O risco do poder vazio

O risco do poder vazio

A política brasileira virou um filme eletrizante que apresenta uma nova configuração de poder ainda indefinida. Há poucos dias, uma das cenas mais inusitadas, e até cômicas, colocou o poder Judiciário em xeque. O presidente do Senado, Renan Calheiros, um dos maiores representantes do poder político, recusou-se a cumprir uma decisão judicial de um ministro do Supremo Tribunal Federal, ganhou a queda de braço e no dia seguinte declarou com a maior cara de pau “que as ordens judiciais não devem ser discutidas, devem ser cumpridas”.

Depois de um traumático processo de impeachment, com sérias consequências para a economia, no apagar das luzes de um ano muito difícil, a opinião pública nacional está chocada com o vazamento das bombásticas revelações de 77 executivos da Odebrecht. O poder trocou de mãos, mas a simples mudança não garante avanços, pode resultar em retrocessos. Embora sejam conteúdos vazados que ainda dependam de comprovação e de validação pelo Supremo Tribunal Federal (STF), as revelações acertaram em cheio o poder central, mais especificamente a cúpula do novo governo do PMDB. O ex-executivo da Odebrecht, Cláudio Melo Filho, citou de maneira contundente, o presidente Michel Temer, o ministro Eliseu Padilha e os senadores, Renan Calheiros, Eunício Oliveira e Homero Jucá, além de outros membros do partido. Há que se dar aos envolvidos o tempo necessário para que apresentem suas defesas, embora, até o momento, não haja conhecimento de grandes injustiças cometidas pela Lava-Jato. 
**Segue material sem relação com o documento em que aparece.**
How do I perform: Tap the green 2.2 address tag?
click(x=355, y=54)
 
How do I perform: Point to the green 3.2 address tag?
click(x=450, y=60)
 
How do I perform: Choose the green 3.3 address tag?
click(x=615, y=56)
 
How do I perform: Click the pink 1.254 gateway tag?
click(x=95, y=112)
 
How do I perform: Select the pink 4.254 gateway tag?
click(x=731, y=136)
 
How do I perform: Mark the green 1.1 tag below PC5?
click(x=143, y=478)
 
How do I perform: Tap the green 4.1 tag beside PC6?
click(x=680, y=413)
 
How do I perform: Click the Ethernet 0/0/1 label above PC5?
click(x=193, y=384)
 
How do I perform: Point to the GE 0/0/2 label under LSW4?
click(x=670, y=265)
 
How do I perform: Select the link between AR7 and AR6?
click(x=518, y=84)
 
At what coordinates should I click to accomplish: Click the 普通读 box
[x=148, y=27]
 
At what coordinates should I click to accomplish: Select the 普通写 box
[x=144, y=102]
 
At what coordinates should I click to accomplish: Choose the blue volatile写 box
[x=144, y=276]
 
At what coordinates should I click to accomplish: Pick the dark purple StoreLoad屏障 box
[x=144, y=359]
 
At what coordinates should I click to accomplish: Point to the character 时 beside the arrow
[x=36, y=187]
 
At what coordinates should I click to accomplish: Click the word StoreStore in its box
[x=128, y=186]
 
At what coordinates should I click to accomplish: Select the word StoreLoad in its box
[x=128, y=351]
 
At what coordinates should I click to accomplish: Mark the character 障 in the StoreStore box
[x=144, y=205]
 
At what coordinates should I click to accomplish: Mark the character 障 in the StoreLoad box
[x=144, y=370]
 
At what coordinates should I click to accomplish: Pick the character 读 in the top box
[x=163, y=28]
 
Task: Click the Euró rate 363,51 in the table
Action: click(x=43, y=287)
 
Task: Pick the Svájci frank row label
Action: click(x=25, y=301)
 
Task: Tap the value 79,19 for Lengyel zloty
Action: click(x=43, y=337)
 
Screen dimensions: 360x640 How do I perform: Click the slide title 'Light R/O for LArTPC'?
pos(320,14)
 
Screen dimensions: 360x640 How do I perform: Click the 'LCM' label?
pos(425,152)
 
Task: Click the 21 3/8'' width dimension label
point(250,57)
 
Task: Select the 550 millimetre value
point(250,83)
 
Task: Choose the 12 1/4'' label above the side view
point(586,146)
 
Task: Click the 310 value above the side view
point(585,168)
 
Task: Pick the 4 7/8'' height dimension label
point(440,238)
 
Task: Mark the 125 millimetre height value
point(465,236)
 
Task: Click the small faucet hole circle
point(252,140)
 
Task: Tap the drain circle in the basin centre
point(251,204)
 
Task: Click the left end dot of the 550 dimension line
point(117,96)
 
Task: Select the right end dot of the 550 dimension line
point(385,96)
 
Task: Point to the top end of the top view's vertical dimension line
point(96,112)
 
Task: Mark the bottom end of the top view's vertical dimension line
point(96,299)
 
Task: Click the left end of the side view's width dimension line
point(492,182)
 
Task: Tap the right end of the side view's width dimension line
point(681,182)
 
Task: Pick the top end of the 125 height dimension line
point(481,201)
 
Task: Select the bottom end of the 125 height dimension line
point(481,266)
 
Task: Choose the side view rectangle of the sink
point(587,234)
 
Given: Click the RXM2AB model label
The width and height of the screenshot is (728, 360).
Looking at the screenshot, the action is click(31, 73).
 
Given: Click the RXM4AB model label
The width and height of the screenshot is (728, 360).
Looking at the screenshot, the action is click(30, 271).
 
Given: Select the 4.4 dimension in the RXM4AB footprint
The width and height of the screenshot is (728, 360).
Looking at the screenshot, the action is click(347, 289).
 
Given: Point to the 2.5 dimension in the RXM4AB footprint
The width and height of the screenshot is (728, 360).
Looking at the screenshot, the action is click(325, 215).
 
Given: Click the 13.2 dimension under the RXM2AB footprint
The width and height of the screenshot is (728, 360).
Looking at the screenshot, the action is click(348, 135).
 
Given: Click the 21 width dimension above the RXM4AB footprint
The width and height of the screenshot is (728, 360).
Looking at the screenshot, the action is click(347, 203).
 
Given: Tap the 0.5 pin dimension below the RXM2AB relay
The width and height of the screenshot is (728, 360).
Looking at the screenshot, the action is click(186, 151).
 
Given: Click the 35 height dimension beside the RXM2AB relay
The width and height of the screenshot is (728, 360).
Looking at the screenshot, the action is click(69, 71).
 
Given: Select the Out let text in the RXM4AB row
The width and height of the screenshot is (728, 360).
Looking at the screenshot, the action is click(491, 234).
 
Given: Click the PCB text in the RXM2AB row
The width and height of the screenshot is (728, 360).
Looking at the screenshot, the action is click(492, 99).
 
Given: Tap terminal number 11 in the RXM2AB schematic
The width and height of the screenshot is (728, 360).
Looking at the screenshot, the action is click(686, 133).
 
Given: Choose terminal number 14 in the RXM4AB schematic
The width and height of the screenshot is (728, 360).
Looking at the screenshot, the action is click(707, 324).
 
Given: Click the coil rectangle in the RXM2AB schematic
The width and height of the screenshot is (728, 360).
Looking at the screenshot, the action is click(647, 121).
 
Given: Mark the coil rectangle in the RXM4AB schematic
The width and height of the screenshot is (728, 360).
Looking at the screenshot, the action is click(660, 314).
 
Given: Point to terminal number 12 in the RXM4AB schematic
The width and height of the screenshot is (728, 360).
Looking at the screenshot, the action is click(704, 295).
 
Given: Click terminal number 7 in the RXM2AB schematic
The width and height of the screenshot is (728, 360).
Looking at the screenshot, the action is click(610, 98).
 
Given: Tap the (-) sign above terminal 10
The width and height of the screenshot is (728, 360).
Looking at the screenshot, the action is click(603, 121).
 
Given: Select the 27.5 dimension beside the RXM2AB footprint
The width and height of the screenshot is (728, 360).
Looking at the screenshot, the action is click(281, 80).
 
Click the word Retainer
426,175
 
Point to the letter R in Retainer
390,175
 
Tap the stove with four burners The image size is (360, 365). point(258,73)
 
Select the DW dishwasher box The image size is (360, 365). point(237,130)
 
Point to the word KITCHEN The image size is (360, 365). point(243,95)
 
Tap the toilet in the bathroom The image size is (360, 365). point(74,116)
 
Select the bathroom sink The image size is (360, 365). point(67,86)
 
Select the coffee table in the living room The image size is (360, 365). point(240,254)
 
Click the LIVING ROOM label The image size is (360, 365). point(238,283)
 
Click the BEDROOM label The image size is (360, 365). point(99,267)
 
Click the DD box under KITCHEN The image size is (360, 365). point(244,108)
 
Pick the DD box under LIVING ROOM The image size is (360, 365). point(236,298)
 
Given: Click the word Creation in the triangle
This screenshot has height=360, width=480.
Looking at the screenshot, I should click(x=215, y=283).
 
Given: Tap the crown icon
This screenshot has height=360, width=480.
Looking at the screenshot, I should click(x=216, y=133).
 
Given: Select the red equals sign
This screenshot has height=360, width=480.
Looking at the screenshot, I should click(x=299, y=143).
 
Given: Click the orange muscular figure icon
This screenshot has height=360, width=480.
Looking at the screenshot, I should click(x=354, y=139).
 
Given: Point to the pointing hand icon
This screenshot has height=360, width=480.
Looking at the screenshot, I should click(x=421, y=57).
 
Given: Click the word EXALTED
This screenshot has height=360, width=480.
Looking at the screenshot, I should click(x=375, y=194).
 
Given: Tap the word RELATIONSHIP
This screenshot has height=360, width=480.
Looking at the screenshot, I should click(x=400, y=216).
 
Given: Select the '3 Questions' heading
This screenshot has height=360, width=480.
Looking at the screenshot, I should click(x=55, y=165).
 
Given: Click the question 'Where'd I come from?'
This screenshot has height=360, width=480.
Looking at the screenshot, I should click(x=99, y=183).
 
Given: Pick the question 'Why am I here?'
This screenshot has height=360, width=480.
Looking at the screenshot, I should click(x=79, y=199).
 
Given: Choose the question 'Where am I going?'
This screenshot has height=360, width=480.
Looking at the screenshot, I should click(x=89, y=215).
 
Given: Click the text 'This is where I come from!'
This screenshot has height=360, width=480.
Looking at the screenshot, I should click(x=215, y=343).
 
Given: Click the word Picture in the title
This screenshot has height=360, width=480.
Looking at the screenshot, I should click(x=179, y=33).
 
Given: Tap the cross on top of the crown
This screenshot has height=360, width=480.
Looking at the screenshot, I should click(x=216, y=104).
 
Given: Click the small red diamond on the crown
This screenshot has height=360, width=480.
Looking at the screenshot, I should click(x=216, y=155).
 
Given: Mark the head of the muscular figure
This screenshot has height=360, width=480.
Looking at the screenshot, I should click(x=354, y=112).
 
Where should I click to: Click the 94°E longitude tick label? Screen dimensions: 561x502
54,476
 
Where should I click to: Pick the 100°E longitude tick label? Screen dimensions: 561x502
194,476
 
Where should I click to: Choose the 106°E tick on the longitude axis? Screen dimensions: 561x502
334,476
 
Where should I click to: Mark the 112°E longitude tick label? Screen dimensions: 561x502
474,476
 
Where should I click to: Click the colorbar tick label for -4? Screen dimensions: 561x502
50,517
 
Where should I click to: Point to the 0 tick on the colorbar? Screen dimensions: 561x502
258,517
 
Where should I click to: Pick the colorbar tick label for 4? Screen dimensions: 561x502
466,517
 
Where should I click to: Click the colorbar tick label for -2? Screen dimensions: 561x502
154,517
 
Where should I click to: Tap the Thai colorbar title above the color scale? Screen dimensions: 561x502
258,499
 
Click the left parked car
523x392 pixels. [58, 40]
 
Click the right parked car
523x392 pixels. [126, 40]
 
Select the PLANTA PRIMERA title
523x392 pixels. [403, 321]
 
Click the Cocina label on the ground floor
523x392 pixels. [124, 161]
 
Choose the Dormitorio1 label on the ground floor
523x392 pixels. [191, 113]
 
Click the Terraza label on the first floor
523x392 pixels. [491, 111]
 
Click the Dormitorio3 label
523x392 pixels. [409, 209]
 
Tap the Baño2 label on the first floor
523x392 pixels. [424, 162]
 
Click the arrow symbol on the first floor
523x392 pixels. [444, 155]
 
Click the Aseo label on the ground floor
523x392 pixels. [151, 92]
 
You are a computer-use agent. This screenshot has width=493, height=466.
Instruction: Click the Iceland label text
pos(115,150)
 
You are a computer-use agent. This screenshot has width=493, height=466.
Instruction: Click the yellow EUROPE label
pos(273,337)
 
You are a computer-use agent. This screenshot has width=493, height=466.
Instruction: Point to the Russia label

Outra face do poder começa a sucumbir diante da avalanche de denúncias vindas da Odebrecht.  Cardeais do PSDB aparecem de forma enfática no infindável turbilhão da corrupção nacional, o que democratizou as denúncias, por ora, entre os três principais partidos do país; PT, PMDB e PSDB. O PSD, do ministro Gilberto Kassab, aliado de ponta da prefeita de Ribeirão Preto, Dárcy Vera, já desponta no horizonte como um potencial grande envolvido. De maneira consistente, o governador de São Paulo, Geraldo Alckmin, que na contabilidade paralela da Odebrecht aparece com o sugestivo nome de “Santo”, foi citado na delação premiada. O ex-executivo da Odebrecht, Cláudio Melo Filho, diz que a empresa deu R$ 2 milhões em espécie para pessoas próximas do governador, destinadas às campanhas de 2010 e 2014. Sobre as denúncias, a assessoria do governador informou que “é prematura qualquer conclusão com base em informações vazadas de delações não homologadas.” A resposta de Alckmin ainda acrescenta que apenas os tesoureiros oficiais estavam autorizados a arrecadar fundos para a sua campanha.

A devastadora delação de Cláudio Mello foi apenas a primeira de uma longa série que produzirá muitos estragos e mudanças na divisão do poder nacional. Dependendo do ritmo e do rumo das investigações, pode ser que o atual governo não sobreviva às denúncias, perca a frágil credibilidade e corra o sério risco de não chegar até 2018. Pelo andar da carruagem, poucos políticos ficarão fora do alcance das denúncias, o que projeta um cenário sombrio sobre os dirigentes do país.

O vazio de lideranças e de poder produz como consequência o esgarçamento das relações institucionais. Falta aos governantes atuais a legitimidade capaz de conduzir o país em um momento de tantas dificuldades. Nesse vazio de poder, proliferam jogadas oportunistas e interesseiras. O ex-ministro Geddel Vieira Lima, por exemplo, caiu ao ser descoberto tentando usar em benefício próprio o poder de um alto cargo da República. Normas, regras e ordenamentos são atropelados com frequência, criando um clima de instabilidade, sentimento de ódio e de revolta. As bases do establishment estão minadas, mas não há um projeto ou uma liderança com carisma suficiente para fazer a contraposição. O circo não está em chamas, mas também não há nada de promissor no picadeiro. 

A selvageria entre poderes precisa ser desarmada e ceder lugar para a serenidade que se faz necessária para superar a crise política e econômica. Caso o bom senso não volte a ser predominante, o país corre o risco de aprofundar a recessão e o desemprego. Poder é ação e movimento que só existe quando exercido de forma contínua, de preferência em direção a um objetivo minimamente consensual. Caso contrário, surge um vazio que sempre dá origem a uma imprevisível nova forma de poder.